A professora ressalta que, na União Européia, esse conceito de soberania precisou ser revisto, delegando-se a regulação de alguns setores, como o de transporte, por exemplo, para órgãos supranacionais. ''Lá, os países modificaram sua legislação e aderiram a políticas comunitárias'', comentou, acrescentando que, por aqui, ainda falta estrutura para tanto.
Martha lembra que a Constituição da Argentina, de 1994, já prevê a categorização dos tratados para que tenham hierarquia superior às leis, mas no Brasil, isso ainda não ocorreu. ''A Emenda Constitucional 45, de 2004, permite essa hierarquização apenas para tratados sobre direitos humanos'', relata.
Com essa subordinação dos tratados às leis de cada país, a idéia de se criar um mercado comum entre Brasil, Argentina, Uruguai e Paraguai fica difícil de se concretizar. ''Cada país defende a sua soberania, aplica as suas próprias normas e às vezes chega a adotar condutas comerciais desleais, infringindo até as normas da Organização Mundial do Comércio'', critica.
A crítica vale também para o Brasil. Na avaliação de Martha, dentro do cenário internacional, o País está muito bem relacionado, mas ainda mantém práticas deplorativas, que o tornam pouco confiável aos olhos de outros países. ''É preciso ter seriedade, responsabilidade, oferecer produtos de qualidade e combater a corrupção. Isso automaticamente atrai investimentos estrangeiros'', avalia.

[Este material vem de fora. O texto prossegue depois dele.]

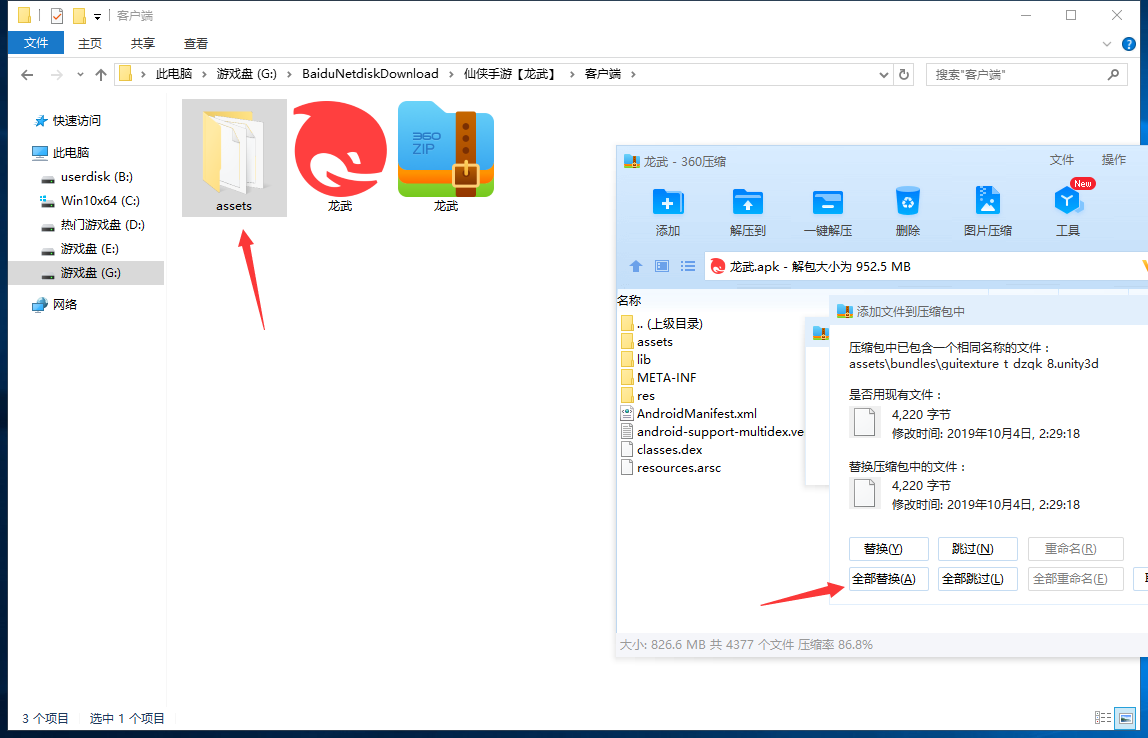Click the 跳过(N) skip button

pos(972,549)
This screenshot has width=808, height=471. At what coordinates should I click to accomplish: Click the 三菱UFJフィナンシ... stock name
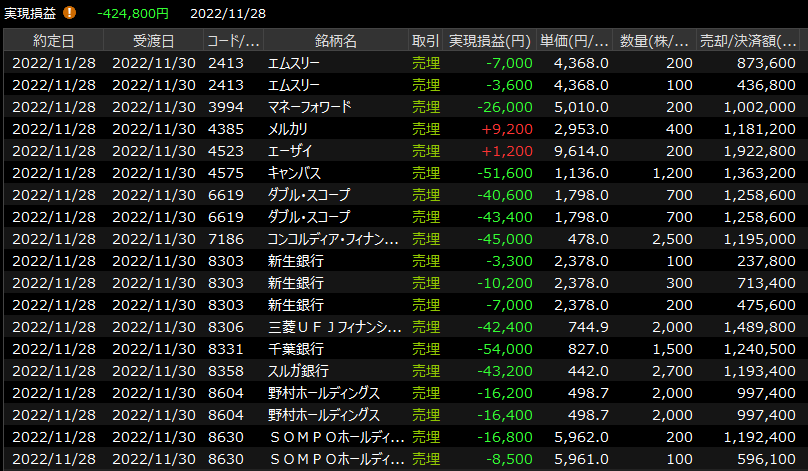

Em relação ao Mercosul, na avaliação da professora, falta um pouco mais de boa vontade por parte dos países envolvidos para concretizar o tratado. ''Seria o caso de o Brasil ceder em algumas áreas para favorecer países como o Paraguai e Uruguai, abrindo mão de alguns lucros a curto prazo em nome de uma lucratividade a médio e longo prazo, e da mesma forma outros países também cederem um pouco. Se os países compreenderem isso, teremos o Mercosul. Caso contrário, é melhor esquecer, tentar acordos de livre comércio, apenas, e não essa idéia ambiciosa de um mercado comum'', recomenda, lembrando que, na Europa, foram necessários 50 anos de negociações até que se chegasse a um mercado comum. (A.I.)